One of the mantras of reason: "Correlation does not imply causation."*
* (Note that the word 'implies' is here used in its strict logical sense, not the colloquial.)
Poop Loops
11/17/2007 1:37am,
I haven't read the thread, but basically, positive thoughts do benefit you. If you are fighting in the ring and you think "oh **** I'm gonna get raped" then you're going to lose.
But the rest is ****. I hope that woman gets raped and killed. Let's see her positive thoughts then.
No, I'm serious. That **** bag is making people who are truly sick and truly in a bad situation think that it's their fault for getting cancer, or it's their fault for getting mugged. Let's see how she likes blaming the victim when she gets run over by a bus.
Gypsy Jazz
11/17/2007 1:56am,
I haven't read the thread, but basically, positive thoughts do benefit you. If you are fighting in the ring and you think "oh **** I'm gonna get raped" then you're going to lose.
But the rest is ****. I hope that woman gets raped and killed. Let's see her positive thoughts then.
No, I'm serious. That **** bag is making people who are truly sick and truly in a bad situation think that it's their fault for getting cancer, or it's their fault for getting mugged. Let's see how she likes blaming the victim when she gets run over by a bus.
If I deck Oprah, or really anyone who subscribes to "the law of attraction"I shouldn't be able to be fined, sued or anything really. They brought it upon themselves. Similarly if I killed someone who was dumb enough to think The Secret was a science book, then it's suicide, right?
Poop Loops
11/17/2007 2:04am,
Shut up. Django didn't want his fingers back enough, so he sucks.
Virus
11/17/2007 3:22am,
Please slap anyone in the face immediately if you find that they read and believe this ****.
Sharkonis
11/17/2007 7:54am,
Please slap anyone in the face immediately if you find that they read and believe this ****.
The Secret by Rhonda Byrne, She's one of yours mate.
NJM
11/17/2007 1:10pm,
Thought travels faster than light, although confined in your head. Just a thought.
So if you're talking about physical thought, then no.
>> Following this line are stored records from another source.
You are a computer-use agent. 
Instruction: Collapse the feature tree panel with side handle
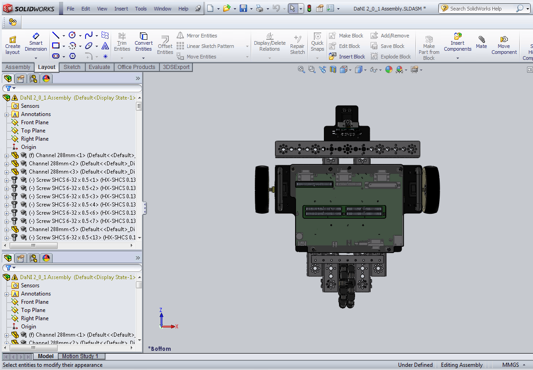coord(145,208)
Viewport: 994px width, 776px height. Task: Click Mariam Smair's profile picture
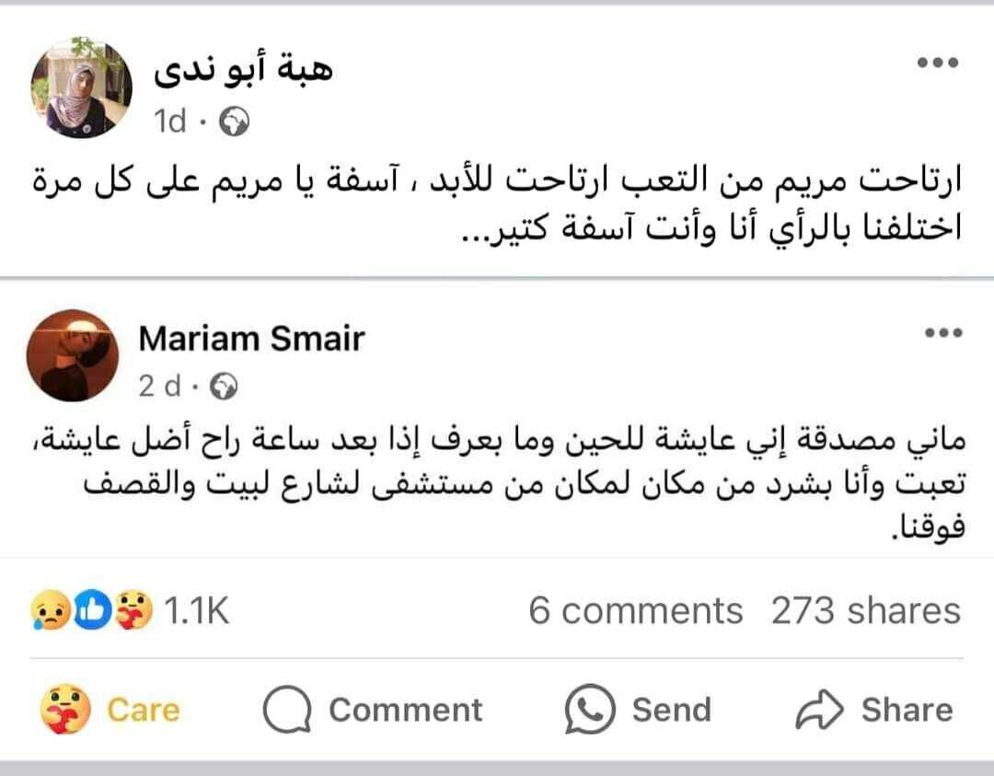coord(74,355)
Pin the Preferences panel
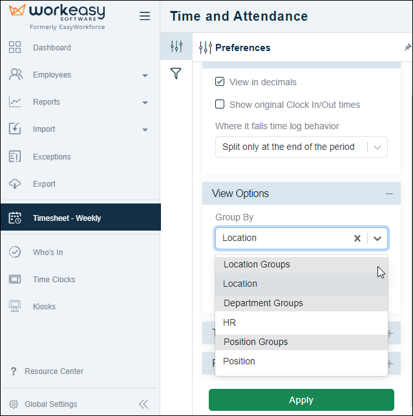This screenshot has height=416, width=413. 407,48
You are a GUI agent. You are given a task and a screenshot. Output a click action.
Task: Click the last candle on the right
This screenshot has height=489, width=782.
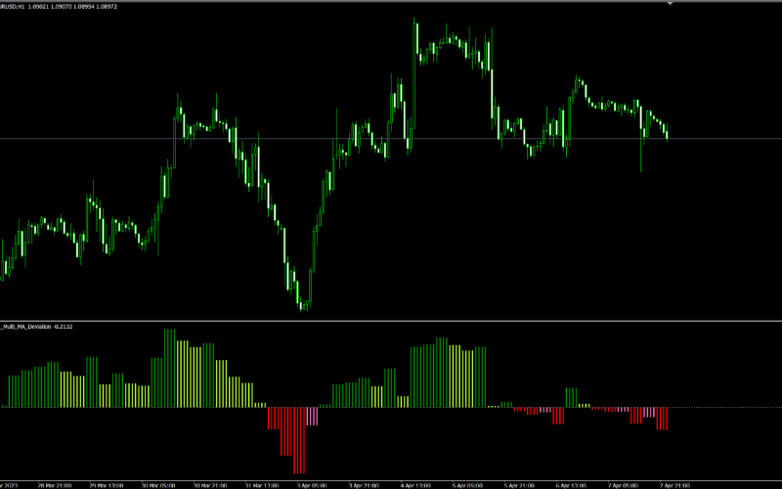667,133
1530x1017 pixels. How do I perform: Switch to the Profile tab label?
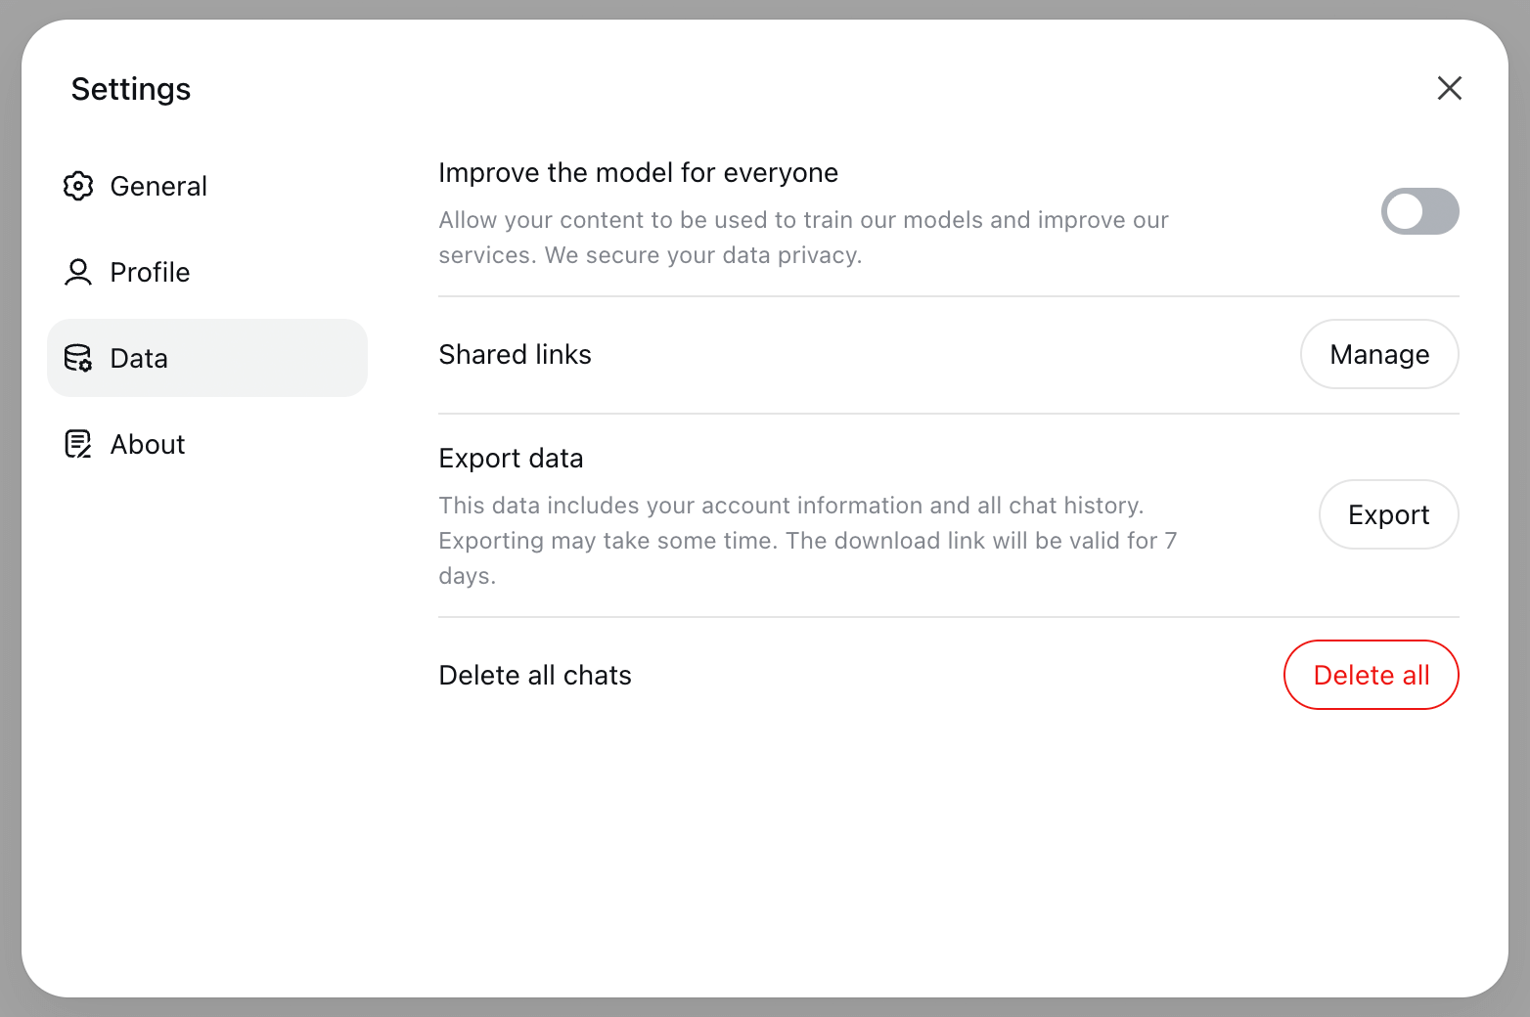(x=150, y=272)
Thought does not travel faster than light.
Don Gwinn
11/17/2007 1:32pm,
That psychic-medium-life-counselor chick at www.formerfatguyblog.com goes one step further: she channels the spirits of dead Atlanteans and dead women from Sparta (even the Afterlife is not immune to the effects of a big summer movie with an awesome catchphrase, apparently) who then tell her readers that they should study the Law of Attraction.
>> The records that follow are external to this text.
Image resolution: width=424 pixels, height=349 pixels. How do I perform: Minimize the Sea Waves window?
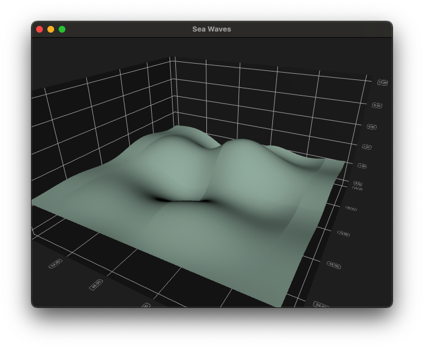(x=51, y=29)
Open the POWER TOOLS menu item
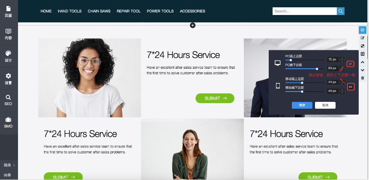This screenshot has width=369, height=180. (x=160, y=11)
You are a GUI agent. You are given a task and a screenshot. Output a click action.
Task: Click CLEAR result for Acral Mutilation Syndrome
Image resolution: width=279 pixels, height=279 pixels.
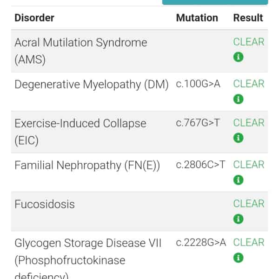[249, 42]
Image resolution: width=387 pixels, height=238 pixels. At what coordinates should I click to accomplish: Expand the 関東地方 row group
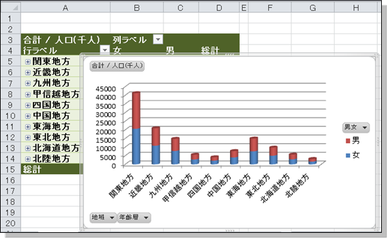28,61
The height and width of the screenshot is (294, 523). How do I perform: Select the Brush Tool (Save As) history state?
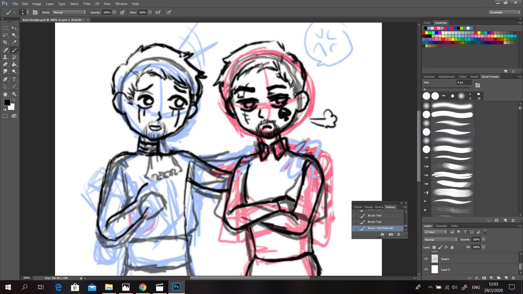pyautogui.click(x=380, y=228)
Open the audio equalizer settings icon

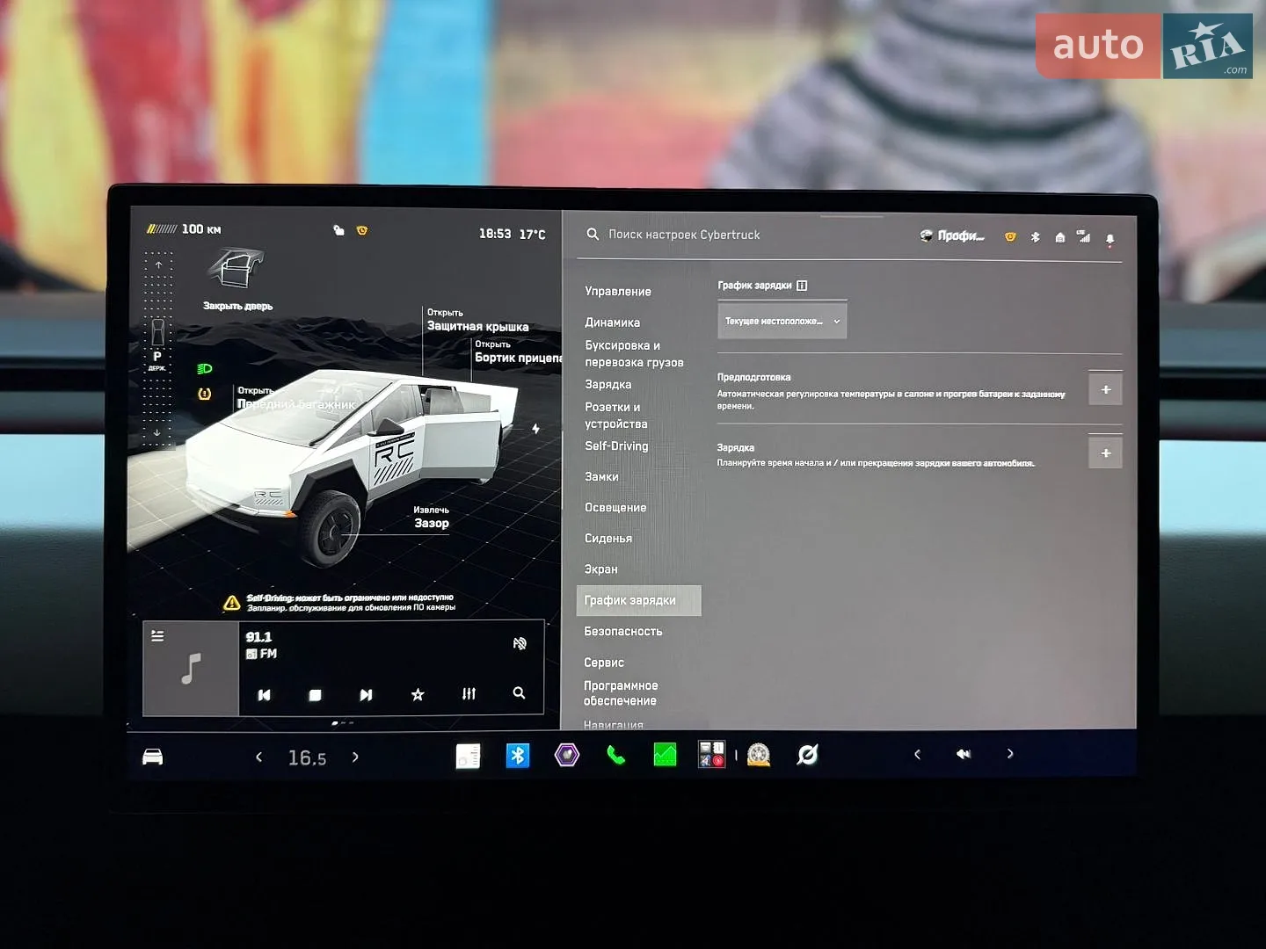tap(469, 693)

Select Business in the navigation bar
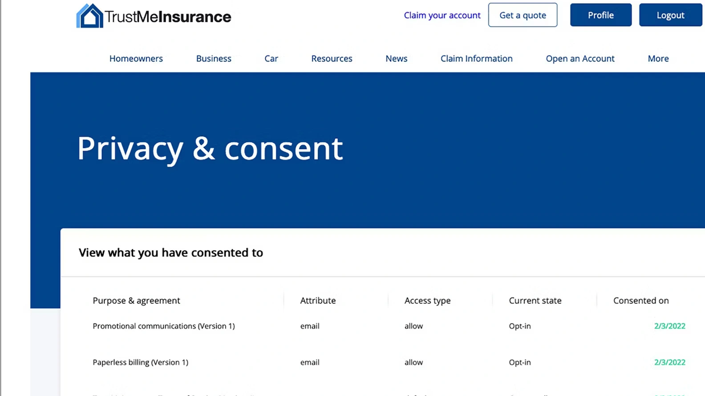click(x=214, y=59)
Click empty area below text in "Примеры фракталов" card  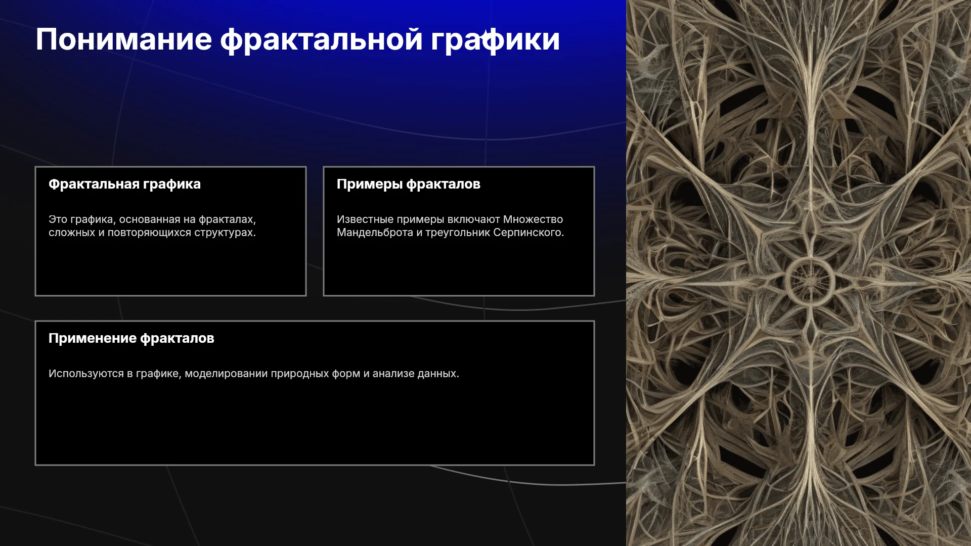coord(459,268)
Apparently the Law of Attraction was well known in the time of Thoth the Atlantean. I guess the Atlanteans thought a lot of negative thoughts along the lines of "Man, things are going well and all, but what if the whole fucking island just sank into the ocean one night? That would suck!"
And you see what happened to them.
Poop Loops
11/17/2007 2:53pm,
Thought travels faster than light, although confined in your head. Just a thought.